Work to complete | Copy out the items, swapping every "GUI agent" for "screen assistant" and leaving everything else as it is.

Records to use |
══════════
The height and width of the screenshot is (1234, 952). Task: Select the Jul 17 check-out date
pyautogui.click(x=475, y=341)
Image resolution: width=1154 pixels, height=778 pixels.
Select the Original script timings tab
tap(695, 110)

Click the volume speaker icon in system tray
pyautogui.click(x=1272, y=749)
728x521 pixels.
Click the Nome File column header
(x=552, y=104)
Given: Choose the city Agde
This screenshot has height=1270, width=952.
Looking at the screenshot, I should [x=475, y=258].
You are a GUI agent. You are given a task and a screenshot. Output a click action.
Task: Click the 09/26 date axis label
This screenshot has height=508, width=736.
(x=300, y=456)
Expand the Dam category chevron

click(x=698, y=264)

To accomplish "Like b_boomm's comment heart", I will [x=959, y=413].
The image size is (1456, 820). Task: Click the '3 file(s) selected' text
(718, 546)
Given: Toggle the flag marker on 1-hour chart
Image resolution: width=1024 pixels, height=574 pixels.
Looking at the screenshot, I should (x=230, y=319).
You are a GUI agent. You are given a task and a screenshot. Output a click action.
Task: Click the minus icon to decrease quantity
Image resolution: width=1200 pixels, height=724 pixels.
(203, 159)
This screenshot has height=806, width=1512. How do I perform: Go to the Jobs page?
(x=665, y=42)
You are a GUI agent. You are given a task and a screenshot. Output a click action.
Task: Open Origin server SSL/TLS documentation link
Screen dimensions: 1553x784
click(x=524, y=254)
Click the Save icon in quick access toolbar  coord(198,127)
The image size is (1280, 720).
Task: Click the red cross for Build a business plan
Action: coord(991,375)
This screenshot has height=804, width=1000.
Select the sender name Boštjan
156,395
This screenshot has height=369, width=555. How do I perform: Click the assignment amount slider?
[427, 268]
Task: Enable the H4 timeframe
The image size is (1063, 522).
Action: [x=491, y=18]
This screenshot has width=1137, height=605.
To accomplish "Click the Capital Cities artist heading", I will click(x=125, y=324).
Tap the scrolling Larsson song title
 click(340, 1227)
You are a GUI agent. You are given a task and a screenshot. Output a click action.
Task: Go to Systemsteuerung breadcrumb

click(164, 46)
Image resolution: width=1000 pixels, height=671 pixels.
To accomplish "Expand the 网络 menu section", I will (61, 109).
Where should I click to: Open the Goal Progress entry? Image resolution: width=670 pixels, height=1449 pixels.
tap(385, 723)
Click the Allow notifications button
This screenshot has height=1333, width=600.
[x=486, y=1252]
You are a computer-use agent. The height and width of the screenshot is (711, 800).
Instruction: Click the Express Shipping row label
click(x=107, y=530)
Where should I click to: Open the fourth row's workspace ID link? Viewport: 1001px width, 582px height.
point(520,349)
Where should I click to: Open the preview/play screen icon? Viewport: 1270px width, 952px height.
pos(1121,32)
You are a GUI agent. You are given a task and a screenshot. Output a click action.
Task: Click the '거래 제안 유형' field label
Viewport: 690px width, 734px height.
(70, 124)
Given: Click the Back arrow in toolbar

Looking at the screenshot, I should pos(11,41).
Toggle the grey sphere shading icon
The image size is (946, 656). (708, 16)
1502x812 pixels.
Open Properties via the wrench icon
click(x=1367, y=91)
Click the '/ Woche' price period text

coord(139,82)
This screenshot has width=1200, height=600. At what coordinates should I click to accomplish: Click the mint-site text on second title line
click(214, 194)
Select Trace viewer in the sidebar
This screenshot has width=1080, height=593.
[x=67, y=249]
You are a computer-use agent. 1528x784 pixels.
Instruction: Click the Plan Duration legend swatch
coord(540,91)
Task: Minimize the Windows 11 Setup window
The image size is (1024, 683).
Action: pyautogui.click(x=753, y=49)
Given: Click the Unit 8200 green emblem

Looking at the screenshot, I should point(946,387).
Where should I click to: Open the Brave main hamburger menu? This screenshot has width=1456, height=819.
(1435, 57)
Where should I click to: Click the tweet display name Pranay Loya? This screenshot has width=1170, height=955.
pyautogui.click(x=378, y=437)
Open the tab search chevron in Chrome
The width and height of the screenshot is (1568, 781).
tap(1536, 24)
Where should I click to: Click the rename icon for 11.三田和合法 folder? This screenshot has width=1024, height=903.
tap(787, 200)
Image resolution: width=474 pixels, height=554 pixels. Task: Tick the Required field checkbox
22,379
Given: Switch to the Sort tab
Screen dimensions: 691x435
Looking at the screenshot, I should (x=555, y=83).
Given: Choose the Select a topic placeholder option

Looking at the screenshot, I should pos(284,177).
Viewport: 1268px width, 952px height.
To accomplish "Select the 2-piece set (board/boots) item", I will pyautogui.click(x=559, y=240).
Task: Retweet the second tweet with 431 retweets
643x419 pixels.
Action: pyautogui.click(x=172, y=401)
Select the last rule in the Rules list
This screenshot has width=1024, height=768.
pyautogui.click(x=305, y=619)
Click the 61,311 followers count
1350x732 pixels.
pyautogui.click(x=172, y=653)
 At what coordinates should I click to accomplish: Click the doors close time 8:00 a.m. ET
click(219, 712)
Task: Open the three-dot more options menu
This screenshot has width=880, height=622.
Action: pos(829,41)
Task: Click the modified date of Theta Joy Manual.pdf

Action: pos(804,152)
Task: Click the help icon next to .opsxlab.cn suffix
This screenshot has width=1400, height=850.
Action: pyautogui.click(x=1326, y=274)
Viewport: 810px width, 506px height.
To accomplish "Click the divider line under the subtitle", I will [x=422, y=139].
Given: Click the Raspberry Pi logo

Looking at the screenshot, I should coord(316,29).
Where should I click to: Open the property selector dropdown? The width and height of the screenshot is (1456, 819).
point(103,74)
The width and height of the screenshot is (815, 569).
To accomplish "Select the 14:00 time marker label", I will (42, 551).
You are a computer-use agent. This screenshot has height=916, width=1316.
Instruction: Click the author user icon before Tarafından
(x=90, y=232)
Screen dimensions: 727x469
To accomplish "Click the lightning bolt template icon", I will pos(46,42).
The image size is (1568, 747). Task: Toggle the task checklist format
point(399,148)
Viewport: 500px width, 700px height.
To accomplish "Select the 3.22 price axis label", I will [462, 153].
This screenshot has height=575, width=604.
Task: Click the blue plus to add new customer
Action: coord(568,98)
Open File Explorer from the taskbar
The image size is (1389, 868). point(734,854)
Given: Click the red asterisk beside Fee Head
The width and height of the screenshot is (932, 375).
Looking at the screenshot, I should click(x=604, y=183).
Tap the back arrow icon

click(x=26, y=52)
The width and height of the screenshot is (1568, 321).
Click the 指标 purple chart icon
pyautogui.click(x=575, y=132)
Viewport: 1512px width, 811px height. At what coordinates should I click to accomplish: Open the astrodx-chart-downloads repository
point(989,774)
══════════
Solution below |
The height and width of the screenshot is (1234, 952). Task: Select the Jul 17 check-out date
pyautogui.click(x=475, y=341)
Image resolution: width=1154 pixels, height=778 pixels.
Select the Original script timings tab
tap(695, 110)

Click the volume speaker icon in system tray
pyautogui.click(x=1272, y=749)
728x521 pixels.
Click the Nome File column header
(x=552, y=104)
Given: Choose the city Agde
This screenshot has height=1270, width=952.
Looking at the screenshot, I should [x=475, y=258].
You are a screen assistant. You are given a task and a screenshot. Output a click action.
Task: Click the 09/26 date axis label
This screenshot has height=508, width=736.
(x=300, y=456)
Expand the Dam category chevron

click(x=698, y=264)

To accomplish "Like b_boomm's comment heart", I will [x=959, y=413].
The image size is (1456, 820). Task: Click the '3 file(s) selected' text
(718, 546)
Given: Toggle the flag marker on 1-hour chart
Image resolution: width=1024 pixels, height=574 pixels.
Looking at the screenshot, I should (x=230, y=319).
You are a screen assistant. You are given a task and a screenshot. Output a click action.
Task: Click the minus icon to decrease quantity
Image resolution: width=1200 pixels, height=724 pixels.
(203, 159)
This screenshot has height=806, width=1512. How do I perform: Go to the Jobs page?
(x=665, y=42)
You are a screen assistant. You are given a task and a screenshot. Output a click action.
Task: Open Origin server SSL/TLS documentation link
Screen dimensions: 1553x784
click(x=524, y=254)
Click the Save icon in quick access toolbar  coord(198,127)
The image size is (1280, 720).
Task: Click the red cross for Build a business plan
Action: coord(991,375)
This screenshot has height=804, width=1000.
Select the sender name Boštjan
156,395
This screenshot has height=369, width=555. How do I perform: Click the assignment amount slider?
[427, 268]
Task: Enable the H4 timeframe
The image size is (1063, 522).
Action: [x=491, y=18]
This screenshot has width=1137, height=605.
To accomplish "Click the Capital Cities artist heading", I will click(x=125, y=324).
Tap the scrolling Larsson song title
 click(340, 1227)
You are a screen assistant. You are given a task and a screenshot. Output a click action.
Task: Go to Systemsteuerung breadcrumb

click(164, 46)
Image resolution: width=1000 pixels, height=671 pixels.
To accomplish "Expand the 网络 menu section", I will (61, 109).
Where should I click to: Open the Goal Progress entry? Image resolution: width=670 pixels, height=1449 pixels.
tap(385, 723)
Click the Allow notifications button
This screenshot has height=1333, width=600.
[x=486, y=1252]
You are a computer-use agent. The height and width of the screenshot is (711, 800).
Instruction: Click the Express Shipping row label
click(x=107, y=530)
Where should I click to: Open the fourth row's workspace ID link? Viewport: 1001px width, 582px height.
point(520,349)
Where should I click to: Open the preview/play screen icon? Viewport: 1270px width, 952px height.
pos(1121,32)
You are a screen assistant. You are given a task and a screenshot. Output a click action.
Task: Click the '거래 제안 유형' field label
Viewport: 690px width, 734px height.
(70, 124)
Given: Click the Back arrow in toolbar

Looking at the screenshot, I should pos(11,41).
Toggle the grey sphere shading icon
The image size is (946, 656). (708, 16)
1502x812 pixels.
Open Properties via the wrench icon
click(x=1367, y=91)
Click the '/ Woche' price period text

coord(139,82)
This screenshot has width=1200, height=600. At what coordinates should I click to accomplish: Click the mint-site text on second title line
click(214, 194)
Select Trace viewer in the sidebar
This screenshot has width=1080, height=593.
[x=67, y=249]
You are a computer-use agent. 1528x784 pixels.
Instruction: Click the Plan Duration legend swatch
coord(540,91)
Task: Minimize the Windows 11 Setup window
The image size is (1024, 683).
Action: pyautogui.click(x=753, y=49)
Given: Click the Unit 8200 green emblem

Looking at the screenshot, I should point(946,387).
Where should I click to: Open the Brave main hamburger menu? This screenshot has width=1456, height=819.
(1435, 57)
Where should I click to: Click the tweet display name Pranay Loya? This screenshot has width=1170, height=955.
pyautogui.click(x=378, y=437)
Open the tab search chevron in Chrome
The width and height of the screenshot is (1568, 781).
tap(1536, 24)
Where should I click to: Click the rename icon for 11.三田和合法 folder? This screenshot has width=1024, height=903.
tap(787, 200)
Image resolution: width=474 pixels, height=554 pixels. Task: Tick the Required field checkbox
22,379
Given: Switch to the Sort tab
Screen dimensions: 691x435
Looking at the screenshot, I should (x=555, y=83).
Given: Choose the Select a topic placeholder option

Looking at the screenshot, I should pos(284,177).
Viewport: 1268px width, 952px height.
To accomplish "Select the 2-piece set (board/boots) item", I will pyautogui.click(x=559, y=240).
Task: Retweet the second tweet with 431 retweets
643x419 pixels.
Action: pyautogui.click(x=172, y=401)
Select the last rule in the Rules list
This screenshot has width=1024, height=768.
pyautogui.click(x=305, y=619)
Click the 61,311 followers count
1350x732 pixels.
pyautogui.click(x=172, y=653)
 At what coordinates should I click to accomplish: Click the doors close time 8:00 a.m. ET
click(219, 712)
Task: Open the three-dot more options menu
This screenshot has width=880, height=622.
Action: pos(829,41)
Task: Click the modified date of Theta Joy Manual.pdf

Action: pos(804,152)
Task: Click the help icon next to .opsxlab.cn suffix
This screenshot has width=1400, height=850.
Action: pyautogui.click(x=1326, y=274)
Viewport: 810px width, 506px height.
To accomplish "Click the divider line under the subtitle", I will [x=422, y=139].
Given: Click the Raspberry Pi logo

Looking at the screenshot, I should coord(316,29).
Where should I click to: Open the property selector dropdown? The width and height of the screenshot is (1456, 819).
point(103,74)
The width and height of the screenshot is (815, 569).
To accomplish "Select the 14:00 time marker label", I will (42, 551).
You are a computer-use agent. This screenshot has height=916, width=1316.
Instruction: Click the author user icon before Tarafından
(x=90, y=232)
Screen dimensions: 727x469
To accomplish "Click the lightning bolt template icon", I will pos(46,42).
The image size is (1568, 747). Task: Toggle the task checklist format
point(399,148)
Viewport: 500px width, 700px height.
To accomplish "Select the 3.22 price axis label", I will [462, 153].
This screenshot has height=575, width=604.
Task: Click the blue plus to add new customer
Action: coord(568,98)
Open File Explorer from the taskbar
The image size is (1389, 868). point(734,854)
Given: Click the red asterisk beside Fee Head
The width and height of the screenshot is (932, 375).
Looking at the screenshot, I should click(x=604, y=183).
Tap the back arrow icon

click(x=26, y=52)
The width and height of the screenshot is (1568, 321).
Click the 指标 purple chart icon
pyautogui.click(x=575, y=132)
Viewport: 1512px width, 811px height. At what coordinates should I click to accomplish: Open the astrodx-chart-downloads repository
point(989,774)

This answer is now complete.